The owners of Baltimore Gas and Electric Co., who have been providing electricity and natural gas to city residents for generations, moved a tiny step closer yesterday to doing the same for legions of Britons.
Baltimore-based Constellation Energy Group, the largest power marketer in the United States, and its partners outlined details of a $4.1 billion bid to buy Europe's largest coal-fired power plant, Drax Group Ltd. If the deal is approved by Drax shareholders, Constellation will put up 200 million to 300 million British pounds, $347 million to $520.6 million, as part of the cash and debt offer.
The deal would give Constellation a beachhead in the lucrative United Kingdom energy market at a time of rising electricity prices and would mark another phase in its transformation from a Maryland-based utility into a global buyer and seller of electricity, natural gas and coal.
It's a story written in the laws and regulations that have in the past decade pried open once tightly regulated energy markets in the United States and abroad. Constellation has taken advantage of those market changes more than any other U.S. power provider by snatching up power plants and hiring a mostly young group of traders to help it capture power sales in markets stretching far beyond its roots on the shores of Chesapeake Bay.
Analysts credit the strategy for giving Constellation a strong balance sheet and solid earnings per share. Now, the company says, it plans to export its business model to Europe.
Over the past 18 months, the company has established itself as a major supplier of coal in the United Kingdom while quietly setting up the building blocks for a growing gas and electricity marketing operation that would in many ways mirror the company's U.S. business. It has about 35 employees in the United Kingdom, though some of the tiny trading operation is backed up in the company's corporate headquarters in Baltimore.

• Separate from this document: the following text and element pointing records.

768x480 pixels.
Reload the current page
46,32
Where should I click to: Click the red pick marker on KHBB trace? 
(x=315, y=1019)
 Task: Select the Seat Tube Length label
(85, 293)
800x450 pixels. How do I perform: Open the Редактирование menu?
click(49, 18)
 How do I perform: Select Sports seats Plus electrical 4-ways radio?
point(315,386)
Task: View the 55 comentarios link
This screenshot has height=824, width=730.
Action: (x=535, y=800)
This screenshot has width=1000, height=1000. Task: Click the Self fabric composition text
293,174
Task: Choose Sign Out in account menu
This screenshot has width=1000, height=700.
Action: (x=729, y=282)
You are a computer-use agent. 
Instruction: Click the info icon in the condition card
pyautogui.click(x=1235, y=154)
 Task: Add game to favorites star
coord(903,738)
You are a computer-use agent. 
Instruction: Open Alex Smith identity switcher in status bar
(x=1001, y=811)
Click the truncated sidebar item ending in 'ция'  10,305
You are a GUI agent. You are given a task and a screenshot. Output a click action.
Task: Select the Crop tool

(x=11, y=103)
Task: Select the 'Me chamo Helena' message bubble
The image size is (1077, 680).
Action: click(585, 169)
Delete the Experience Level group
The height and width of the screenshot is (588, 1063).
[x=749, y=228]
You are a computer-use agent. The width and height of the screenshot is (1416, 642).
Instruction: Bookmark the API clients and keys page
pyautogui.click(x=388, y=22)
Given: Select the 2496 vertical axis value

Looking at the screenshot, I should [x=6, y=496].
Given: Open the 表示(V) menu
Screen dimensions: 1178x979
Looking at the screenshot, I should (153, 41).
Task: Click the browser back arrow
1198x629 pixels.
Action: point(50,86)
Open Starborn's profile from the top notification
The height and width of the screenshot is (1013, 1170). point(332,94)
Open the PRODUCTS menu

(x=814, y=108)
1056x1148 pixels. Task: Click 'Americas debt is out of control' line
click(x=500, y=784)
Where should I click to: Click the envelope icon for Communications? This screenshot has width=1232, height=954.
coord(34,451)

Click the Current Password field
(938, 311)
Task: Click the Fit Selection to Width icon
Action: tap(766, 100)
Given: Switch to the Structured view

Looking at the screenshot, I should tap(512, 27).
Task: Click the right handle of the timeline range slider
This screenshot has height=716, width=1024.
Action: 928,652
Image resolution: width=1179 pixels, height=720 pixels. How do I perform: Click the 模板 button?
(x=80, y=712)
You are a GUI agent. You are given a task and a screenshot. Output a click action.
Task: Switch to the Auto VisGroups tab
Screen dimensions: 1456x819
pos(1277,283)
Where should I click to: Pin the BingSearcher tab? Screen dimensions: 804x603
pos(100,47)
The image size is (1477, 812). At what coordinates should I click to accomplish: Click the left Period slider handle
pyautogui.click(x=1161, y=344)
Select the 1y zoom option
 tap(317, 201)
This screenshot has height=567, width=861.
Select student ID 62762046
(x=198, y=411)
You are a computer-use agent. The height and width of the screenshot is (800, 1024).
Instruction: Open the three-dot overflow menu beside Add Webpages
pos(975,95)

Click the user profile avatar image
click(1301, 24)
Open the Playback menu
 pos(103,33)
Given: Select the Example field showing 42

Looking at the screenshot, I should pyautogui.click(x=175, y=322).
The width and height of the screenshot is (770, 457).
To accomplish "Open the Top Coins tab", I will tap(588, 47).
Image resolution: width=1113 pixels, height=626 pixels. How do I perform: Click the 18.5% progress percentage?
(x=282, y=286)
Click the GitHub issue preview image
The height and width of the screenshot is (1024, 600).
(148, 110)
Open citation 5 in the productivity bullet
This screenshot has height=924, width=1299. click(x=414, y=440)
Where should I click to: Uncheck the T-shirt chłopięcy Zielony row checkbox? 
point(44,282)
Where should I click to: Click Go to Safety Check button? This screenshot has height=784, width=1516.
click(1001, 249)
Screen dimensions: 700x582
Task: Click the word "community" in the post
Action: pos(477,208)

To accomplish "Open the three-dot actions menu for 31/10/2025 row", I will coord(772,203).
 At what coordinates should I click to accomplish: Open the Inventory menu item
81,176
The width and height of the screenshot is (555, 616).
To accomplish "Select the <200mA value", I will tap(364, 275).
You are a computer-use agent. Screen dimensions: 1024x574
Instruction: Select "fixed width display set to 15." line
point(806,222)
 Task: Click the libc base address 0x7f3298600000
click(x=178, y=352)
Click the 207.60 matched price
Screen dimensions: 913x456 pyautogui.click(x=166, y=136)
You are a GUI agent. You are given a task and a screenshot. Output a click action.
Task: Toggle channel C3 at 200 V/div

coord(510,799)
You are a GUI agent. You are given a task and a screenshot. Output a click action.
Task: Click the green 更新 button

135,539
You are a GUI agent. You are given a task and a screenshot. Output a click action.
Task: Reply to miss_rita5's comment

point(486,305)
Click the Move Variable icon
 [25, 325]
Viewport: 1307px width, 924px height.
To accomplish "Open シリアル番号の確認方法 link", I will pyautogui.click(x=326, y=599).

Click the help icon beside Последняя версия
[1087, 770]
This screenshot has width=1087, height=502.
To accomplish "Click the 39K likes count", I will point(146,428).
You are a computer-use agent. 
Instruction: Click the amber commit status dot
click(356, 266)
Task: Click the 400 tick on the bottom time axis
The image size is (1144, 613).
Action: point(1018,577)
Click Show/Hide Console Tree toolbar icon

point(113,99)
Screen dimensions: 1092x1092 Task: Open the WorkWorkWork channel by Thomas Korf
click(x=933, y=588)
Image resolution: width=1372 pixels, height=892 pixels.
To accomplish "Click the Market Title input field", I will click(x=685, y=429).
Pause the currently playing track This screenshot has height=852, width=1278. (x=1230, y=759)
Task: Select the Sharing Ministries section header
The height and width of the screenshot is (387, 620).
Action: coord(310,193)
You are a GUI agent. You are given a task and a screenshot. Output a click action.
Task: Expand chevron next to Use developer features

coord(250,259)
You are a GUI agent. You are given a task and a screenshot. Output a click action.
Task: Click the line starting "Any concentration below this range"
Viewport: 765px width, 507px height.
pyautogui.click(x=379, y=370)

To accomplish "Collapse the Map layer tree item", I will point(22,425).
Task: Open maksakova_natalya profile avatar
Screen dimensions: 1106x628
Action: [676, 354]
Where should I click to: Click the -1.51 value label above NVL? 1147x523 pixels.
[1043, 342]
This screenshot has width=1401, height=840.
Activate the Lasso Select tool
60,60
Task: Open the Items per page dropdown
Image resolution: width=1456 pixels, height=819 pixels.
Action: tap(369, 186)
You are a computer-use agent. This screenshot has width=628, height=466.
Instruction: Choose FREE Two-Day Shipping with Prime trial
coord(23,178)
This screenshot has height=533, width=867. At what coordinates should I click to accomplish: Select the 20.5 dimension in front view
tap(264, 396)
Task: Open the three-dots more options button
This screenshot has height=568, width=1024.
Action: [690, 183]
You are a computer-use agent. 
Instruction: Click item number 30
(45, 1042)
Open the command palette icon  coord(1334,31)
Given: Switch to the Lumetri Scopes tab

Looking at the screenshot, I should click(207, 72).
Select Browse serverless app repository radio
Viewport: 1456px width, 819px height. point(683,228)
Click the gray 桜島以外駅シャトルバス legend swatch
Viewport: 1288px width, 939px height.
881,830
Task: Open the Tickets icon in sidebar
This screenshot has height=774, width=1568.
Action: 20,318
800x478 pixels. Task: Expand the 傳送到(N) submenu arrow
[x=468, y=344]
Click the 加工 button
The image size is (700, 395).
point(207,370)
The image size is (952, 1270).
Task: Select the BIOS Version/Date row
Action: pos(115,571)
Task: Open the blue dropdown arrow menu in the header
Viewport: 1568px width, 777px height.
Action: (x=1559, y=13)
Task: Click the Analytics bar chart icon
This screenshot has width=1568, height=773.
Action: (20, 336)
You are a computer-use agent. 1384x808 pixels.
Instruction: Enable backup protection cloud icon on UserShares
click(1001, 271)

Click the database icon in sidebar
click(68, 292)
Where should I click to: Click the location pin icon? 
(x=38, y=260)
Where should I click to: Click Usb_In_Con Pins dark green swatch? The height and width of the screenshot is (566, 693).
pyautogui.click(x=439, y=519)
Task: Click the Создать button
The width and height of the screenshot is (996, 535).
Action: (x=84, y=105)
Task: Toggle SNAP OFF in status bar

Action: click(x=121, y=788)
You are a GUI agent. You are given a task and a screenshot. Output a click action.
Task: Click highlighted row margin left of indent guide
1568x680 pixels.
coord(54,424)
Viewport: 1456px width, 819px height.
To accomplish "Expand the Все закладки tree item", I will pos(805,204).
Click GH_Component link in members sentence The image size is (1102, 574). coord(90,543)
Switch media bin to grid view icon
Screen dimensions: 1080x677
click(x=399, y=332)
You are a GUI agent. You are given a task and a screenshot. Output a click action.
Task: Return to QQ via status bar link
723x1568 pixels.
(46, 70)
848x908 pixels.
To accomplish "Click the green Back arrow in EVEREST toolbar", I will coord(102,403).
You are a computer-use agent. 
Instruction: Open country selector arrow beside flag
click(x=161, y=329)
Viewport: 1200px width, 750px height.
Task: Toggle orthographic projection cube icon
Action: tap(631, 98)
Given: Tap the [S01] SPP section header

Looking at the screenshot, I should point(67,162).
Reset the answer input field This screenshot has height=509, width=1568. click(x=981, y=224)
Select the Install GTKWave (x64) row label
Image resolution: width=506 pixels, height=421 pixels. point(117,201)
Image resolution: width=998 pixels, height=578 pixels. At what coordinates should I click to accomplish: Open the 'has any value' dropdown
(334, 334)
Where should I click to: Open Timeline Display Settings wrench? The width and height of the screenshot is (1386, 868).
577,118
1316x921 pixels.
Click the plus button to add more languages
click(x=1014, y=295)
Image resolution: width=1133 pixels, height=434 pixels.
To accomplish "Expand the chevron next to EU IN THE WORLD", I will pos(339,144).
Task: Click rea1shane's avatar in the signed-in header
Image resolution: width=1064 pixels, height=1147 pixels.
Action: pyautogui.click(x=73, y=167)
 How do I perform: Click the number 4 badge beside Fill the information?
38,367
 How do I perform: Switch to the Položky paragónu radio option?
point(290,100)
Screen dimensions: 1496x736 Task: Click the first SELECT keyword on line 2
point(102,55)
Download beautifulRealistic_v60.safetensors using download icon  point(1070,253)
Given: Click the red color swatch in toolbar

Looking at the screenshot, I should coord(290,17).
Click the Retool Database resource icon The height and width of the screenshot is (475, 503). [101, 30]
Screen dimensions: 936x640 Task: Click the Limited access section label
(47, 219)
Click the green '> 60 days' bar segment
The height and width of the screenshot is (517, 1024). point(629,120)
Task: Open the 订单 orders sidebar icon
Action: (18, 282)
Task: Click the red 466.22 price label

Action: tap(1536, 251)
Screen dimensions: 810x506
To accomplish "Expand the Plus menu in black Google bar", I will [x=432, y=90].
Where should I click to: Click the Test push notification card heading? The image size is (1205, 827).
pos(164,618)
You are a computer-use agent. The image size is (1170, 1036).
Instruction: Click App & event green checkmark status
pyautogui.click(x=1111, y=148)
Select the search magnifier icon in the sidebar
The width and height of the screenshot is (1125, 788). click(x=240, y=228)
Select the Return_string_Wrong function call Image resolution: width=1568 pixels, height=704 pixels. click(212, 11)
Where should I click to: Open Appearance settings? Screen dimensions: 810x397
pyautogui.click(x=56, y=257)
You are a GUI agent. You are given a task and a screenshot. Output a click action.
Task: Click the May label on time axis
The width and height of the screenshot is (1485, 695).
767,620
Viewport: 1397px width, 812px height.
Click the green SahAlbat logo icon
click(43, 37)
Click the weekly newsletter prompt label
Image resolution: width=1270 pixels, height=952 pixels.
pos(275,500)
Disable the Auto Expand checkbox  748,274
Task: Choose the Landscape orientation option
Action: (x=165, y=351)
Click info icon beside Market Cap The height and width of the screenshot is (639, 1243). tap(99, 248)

"We've taken important steps toward replicating aspects of our wholesale business in the United Kingdom, including power and natural gas provisioning, and coal," said Lawrence McDonnell, a spokesman for Constellation's non-regulated businesses. "Drax would fit in well with that strategy at the right price and under the right conditions."
But first, Constellation and its key partners, private investment fund Blackstone Group LP and New York hedge fund Perry Capital LLC, have to persuade Drax's owners to sell.
Last week, Drax officials characterized Constellation's bid as too low. At least one major shareholder, Stark Investments of Milwaukee, disagreed yesterday, saying the latest proposal looked attractive. Stark owns 10 percent of Drax, which is in Selby, Yorkshire.
The power plant's investors have to choose between selling to the group led by Constellation or listing the shares on the London Stock Exchange beginning Dec. 15. A vote on the matter will be held Nov. 30.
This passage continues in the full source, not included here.